Se ti interessa un approccio più ampio agli integratori “utili e sobri”, vedi anche: Essential supplement stack.

Versione minimale (non “da laboratorio”):

  • proteine (se ti aiutano a raggiungere il totale);

  • carboidrati facilmente tollerati se fai endurance o mixed lunghi;

  • elettroliti se sudi molto o fa caldo.

Se lo shaker ti rende ansioso, ti porta a stimolanti inutili o ti fa saltare pasti veri, sta diventando un problema, non una soluzione.

Segnali da osservare (e quando fermarti)

  • GI: nausea, crampi, diarrea. Spesso è dose, concentrazione, timing o troppa fibra/grassi nel pre.

  • Sonno peggiorato dopo caffeina o “pre-workout”. Stai scambiando stimolo per fitness.

  • Calo di prestazione e “svuotamento” frequente. Forse stai sotto-carburando (o sotto-idratando).

  • Ansia da nutrizione peri-allenamento. Torna al principio: il totale settimanale prima, il timing dopo.

FAQ su Nutrizione pre, durante e post allenamento

Devo mangiare entro 30 minuti dopo l’allenamento?
No. Se mangi in modo sensato nella giornata, la finestra è ampia. Ha senso essere più preciso solo se fai doppie sedute o se sei in una fase molto specifica.

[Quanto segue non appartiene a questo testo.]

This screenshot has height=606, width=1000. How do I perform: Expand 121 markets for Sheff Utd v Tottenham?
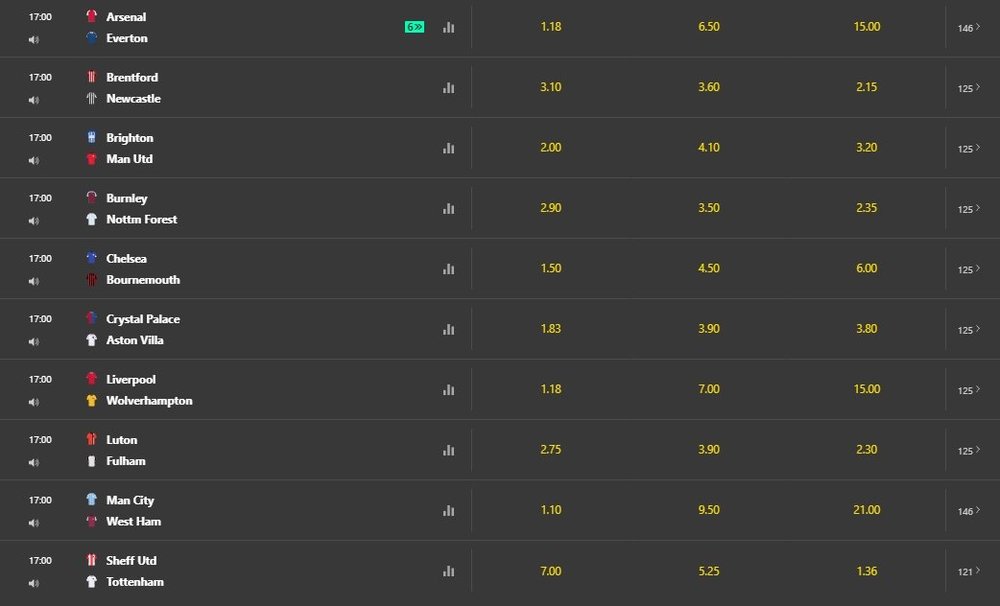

Allenarsi a digiuno è sempre meglio per dimagrire?
No. Può funzionare in alcuni casi, ma può anche peggiorare qualità, intensità e aderenza. Se ti fa allenare peggio, stai perdendo più di quanto guadagni. (Vedi anche: Intermittent fasting.)

BCAA o leucina servono davvero?
Se le proteine giornaliere sono adeguate, spesso l’impatto aggiuntivo è piccolo. Se ti aiutano in contesti specifici (allenamento molto presto, appetito basso, GI delicato), possono avere senso come “ponte”, ma non sono la base.

I carboidrati post allenamento fanno ingrassare?
No: dipende dal totale della giornata e della settimana. Post-workout può essere un momento intelligente per inserirli, soprattutto se recuperi meglio.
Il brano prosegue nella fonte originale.